▸ TASK DETAILS
In the entries below, how many lines contain the string "computer"? Give the number by itself.

Pixel coordinate grounding data:
▽
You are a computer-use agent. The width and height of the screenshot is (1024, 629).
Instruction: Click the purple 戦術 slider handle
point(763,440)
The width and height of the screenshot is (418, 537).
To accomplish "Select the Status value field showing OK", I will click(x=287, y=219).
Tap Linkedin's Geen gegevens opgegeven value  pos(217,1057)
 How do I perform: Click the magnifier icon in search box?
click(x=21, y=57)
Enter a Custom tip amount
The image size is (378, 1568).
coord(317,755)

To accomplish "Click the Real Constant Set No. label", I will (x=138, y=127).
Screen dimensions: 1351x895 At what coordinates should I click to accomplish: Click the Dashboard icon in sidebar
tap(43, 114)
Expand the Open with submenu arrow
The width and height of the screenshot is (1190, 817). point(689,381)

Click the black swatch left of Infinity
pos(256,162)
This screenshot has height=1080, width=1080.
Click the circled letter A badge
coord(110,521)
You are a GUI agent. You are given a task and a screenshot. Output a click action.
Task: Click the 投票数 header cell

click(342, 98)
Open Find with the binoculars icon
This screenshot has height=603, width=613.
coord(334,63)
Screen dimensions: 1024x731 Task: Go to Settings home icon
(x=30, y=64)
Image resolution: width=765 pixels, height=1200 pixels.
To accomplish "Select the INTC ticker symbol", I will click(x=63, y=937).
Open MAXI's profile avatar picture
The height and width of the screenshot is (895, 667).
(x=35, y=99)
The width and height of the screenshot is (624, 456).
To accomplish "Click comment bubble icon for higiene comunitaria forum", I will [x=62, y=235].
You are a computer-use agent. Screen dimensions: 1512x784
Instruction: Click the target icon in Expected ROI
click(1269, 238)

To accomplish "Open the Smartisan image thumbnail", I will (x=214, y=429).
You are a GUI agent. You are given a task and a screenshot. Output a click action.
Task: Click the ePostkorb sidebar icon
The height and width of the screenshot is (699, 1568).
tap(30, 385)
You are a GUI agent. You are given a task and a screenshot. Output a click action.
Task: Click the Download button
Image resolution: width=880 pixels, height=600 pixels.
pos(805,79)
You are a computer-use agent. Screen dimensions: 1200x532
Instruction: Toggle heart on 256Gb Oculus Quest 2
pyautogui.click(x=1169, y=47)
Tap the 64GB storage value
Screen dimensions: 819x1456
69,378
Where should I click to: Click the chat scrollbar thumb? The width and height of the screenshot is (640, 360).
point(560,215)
△
▸ SOLUTION TO THIS EXERCISE
3